(Records shown begins)

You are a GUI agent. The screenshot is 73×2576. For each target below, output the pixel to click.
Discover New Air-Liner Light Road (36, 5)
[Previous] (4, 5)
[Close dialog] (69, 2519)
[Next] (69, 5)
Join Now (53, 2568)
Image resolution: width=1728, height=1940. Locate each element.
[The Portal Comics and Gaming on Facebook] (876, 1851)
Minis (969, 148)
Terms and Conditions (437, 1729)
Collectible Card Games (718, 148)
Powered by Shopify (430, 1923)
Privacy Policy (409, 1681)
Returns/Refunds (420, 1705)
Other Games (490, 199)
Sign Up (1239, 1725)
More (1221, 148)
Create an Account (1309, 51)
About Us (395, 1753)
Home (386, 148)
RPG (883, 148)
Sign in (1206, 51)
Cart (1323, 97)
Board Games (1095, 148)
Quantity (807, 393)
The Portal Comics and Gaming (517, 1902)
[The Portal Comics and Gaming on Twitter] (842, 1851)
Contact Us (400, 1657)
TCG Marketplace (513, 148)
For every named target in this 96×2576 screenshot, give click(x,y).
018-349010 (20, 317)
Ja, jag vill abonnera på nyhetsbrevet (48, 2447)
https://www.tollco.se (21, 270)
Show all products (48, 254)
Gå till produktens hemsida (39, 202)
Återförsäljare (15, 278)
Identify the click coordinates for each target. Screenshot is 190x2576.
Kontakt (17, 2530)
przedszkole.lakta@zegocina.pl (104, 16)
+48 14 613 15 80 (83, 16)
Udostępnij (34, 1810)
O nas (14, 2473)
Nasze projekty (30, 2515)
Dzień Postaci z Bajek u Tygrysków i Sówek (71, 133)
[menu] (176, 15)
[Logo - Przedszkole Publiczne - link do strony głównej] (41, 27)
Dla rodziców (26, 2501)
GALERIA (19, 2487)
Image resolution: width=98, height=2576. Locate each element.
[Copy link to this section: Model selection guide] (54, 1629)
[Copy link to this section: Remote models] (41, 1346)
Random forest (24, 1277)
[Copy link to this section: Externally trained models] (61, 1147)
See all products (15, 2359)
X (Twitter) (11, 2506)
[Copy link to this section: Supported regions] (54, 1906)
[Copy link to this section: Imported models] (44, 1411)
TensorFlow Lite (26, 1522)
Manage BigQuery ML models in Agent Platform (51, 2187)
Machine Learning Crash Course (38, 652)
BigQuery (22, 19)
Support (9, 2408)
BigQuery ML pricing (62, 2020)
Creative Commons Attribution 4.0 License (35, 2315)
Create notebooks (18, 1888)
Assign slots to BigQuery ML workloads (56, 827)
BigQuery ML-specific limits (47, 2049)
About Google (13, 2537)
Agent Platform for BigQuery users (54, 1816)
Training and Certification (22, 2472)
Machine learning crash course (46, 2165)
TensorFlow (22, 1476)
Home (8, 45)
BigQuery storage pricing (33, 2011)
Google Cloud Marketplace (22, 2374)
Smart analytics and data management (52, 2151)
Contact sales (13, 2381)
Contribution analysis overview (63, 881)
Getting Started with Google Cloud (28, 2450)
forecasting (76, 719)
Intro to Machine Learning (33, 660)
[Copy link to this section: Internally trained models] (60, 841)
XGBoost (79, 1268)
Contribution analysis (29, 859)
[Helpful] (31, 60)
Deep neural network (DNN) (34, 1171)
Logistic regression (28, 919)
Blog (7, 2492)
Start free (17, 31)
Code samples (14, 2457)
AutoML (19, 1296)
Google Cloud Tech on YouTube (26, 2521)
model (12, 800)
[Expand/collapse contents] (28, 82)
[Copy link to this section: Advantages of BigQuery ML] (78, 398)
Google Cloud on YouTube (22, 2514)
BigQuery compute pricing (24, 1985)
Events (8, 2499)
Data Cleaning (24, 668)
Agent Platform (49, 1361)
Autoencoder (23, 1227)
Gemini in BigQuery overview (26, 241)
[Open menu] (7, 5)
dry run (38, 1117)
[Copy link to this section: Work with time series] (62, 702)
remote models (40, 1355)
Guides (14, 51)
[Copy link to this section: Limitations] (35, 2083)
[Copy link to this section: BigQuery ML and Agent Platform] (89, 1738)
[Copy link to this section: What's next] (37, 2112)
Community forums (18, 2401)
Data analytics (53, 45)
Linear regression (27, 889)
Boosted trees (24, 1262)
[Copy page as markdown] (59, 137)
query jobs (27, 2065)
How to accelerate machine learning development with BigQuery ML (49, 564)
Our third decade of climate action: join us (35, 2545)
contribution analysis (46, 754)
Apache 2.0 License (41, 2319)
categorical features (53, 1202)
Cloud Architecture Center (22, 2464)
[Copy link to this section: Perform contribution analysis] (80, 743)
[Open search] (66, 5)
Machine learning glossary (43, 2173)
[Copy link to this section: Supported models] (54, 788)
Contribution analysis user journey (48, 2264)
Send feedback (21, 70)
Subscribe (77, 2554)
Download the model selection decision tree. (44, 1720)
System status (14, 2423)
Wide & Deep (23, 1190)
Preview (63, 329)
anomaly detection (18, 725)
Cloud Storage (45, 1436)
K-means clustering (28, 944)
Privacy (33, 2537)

(Records shown ends)

Restate the material exactly, from its opening line to its closing one.

You are a GUI agent. The screenshot is 73×2576. For each target below, output the pixel to click.
Discover New Air-Liner Light Road (36, 5)
[Previous] (4, 5)
[Close dialog] (69, 2519)
[Next] (69, 5)
Join Now (53, 2568)
Image resolution: width=1728, height=1940. Locate each element.
[The Portal Comics and Gaming on Facebook] (876, 1851)
Minis (969, 148)
Terms and Conditions (437, 1729)
Collectible Card Games (718, 148)
Powered by Shopify (430, 1923)
Privacy Policy (409, 1681)
Returns/Refunds (420, 1705)
Other Games (490, 199)
Sign Up (1239, 1725)
More (1221, 148)
Create an Account (1309, 51)
About Us (395, 1753)
Home (386, 148)
RPG (883, 148)
Sign in (1206, 51)
Cart (1323, 97)
Board Games (1095, 148)
Quantity (807, 393)
The Portal Comics and Gaming (517, 1902)
[The Portal Comics and Gaming on Twitter] (842, 1851)
Contact Us (400, 1657)
TCG Marketplace (513, 148)
For every named target in this 96×2576 screenshot, give click(x,y).
018-349010 (20, 317)
Ja, jag vill abonnera på nyhetsbrevet (48, 2447)
https://www.tollco.se (21, 270)
Show all products (48, 254)
Gå till produktens hemsida (39, 202)
Återförsäljare (15, 278)
Identify the click coordinates for each target. Screenshot is 190x2576.
Kontakt (17, 2530)
przedszkole.lakta@zegocina.pl (104, 16)
+48 14 613 15 80 (83, 16)
Udostępnij (34, 1810)
O nas (14, 2473)
Nasze projekty (30, 2515)
Dzień Postaci z Bajek u Tygrysków i Sówek (71, 133)
[menu] (176, 15)
[Logo - Przedszkole Publiczne - link do strony głównej] (41, 27)
Dla rodziców (26, 2501)
GALERIA (19, 2487)
Image resolution: width=98, height=2576. Locate each element.
[Copy link to this section: Model selection guide] (54, 1629)
[Copy link to this section: Remote models] (41, 1346)
Random forest (24, 1277)
[Copy link to this section: Externally trained models] (61, 1147)
See all products (15, 2359)
X (Twitter) (11, 2506)
[Copy link to this section: Supported regions] (54, 1906)
[Copy link to this section: Imported models] (44, 1411)
TensorFlow Lite (26, 1522)
Manage BigQuery ML models in Agent Platform (51, 2187)
Machine Learning Crash Course (38, 652)
BigQuery (22, 19)
Support (9, 2408)
BigQuery ML pricing (62, 2020)
Creative Commons Attribution 4.0 License (35, 2315)
Create notebooks (18, 1888)
Assign slots to BigQuery ML workloads (56, 827)
BigQuery ML-specific limits (47, 2049)
About Google (13, 2537)
Agent Platform for BigQuery users (54, 1816)
Training and Certification (22, 2472)
Machine learning crash course (46, 2165)
TensorFlow (22, 1476)
Home (8, 45)
BigQuery storage pricing (33, 2011)
Google Cloud Marketplace (22, 2374)
Smart analytics and data management (52, 2151)
Contact sales (13, 2381)
Contribution analysis overview (63, 881)
Getting Started with Google Cloud (28, 2450)
forecasting (76, 719)
Intro to Machine Learning (33, 660)
[Copy link to this section: Internally trained models] (60, 841)
XGBoost (79, 1268)
Contribution analysis (29, 859)
[Helpful] (31, 60)
Deep neural network (DNN) (34, 1171)
Logistic regression (28, 919)
Blog (7, 2492)
Start free (17, 31)
Code samples (14, 2457)
AutoML (19, 1296)
Google Cloud Tech on YouTube (26, 2521)
model (12, 800)
[Expand/collapse contents] (28, 82)
[Copy link to this section: Advantages of BigQuery ML] (78, 398)
Google Cloud on YouTube (22, 2514)
BigQuery compute pricing (24, 1985)
Events (8, 2499)
Data Cleaning (24, 668)
Agent Platform (49, 1361)
Autoencoder (23, 1227)
Gemini in BigQuery overview (26, 241)
[Open menu] (7, 5)
dry run (38, 1117)
[Copy link to this section: Work with time series] (62, 702)
remote models (40, 1355)
Guides (14, 51)
[Copy link to this section: Limitations] (35, 2083)
[Copy link to this section: BigQuery ML and Agent Platform] (89, 1738)
[Copy link to this section: What's next] (37, 2112)
Community forums (18, 2401)
Data analytics (53, 45)
Linear regression (27, 889)
Boosted trees (24, 1262)
[Copy page as markdown] (59, 137)
query jobs (27, 2065)
How to accelerate machine learning development with BigQuery ML (49, 564)
Our third decade of climate action: join us (35, 2545)
contribution analysis (46, 754)
Apache 2.0 License (41, 2319)
categorical features (53, 1202)
Cloud Architecture Center (22, 2464)
[Copy link to this section: Perform contribution analysis] (80, 743)
[Open search] (66, 5)
Machine learning glossary (43, 2173)
[Copy link to this section: Supported models] (54, 788)
Contribution analysis user journey (48, 2264)
Send feedback (21, 70)
Subscribe (77, 2554)
Download the model selection decision tree. (44, 1720)
System status (14, 2423)
Wide & Deep (23, 1190)
Preview (63, 329)
anomaly detection (18, 725)
Cloud Storage (45, 1436)
K-means clustering (28, 944)
Privacy (33, 2537)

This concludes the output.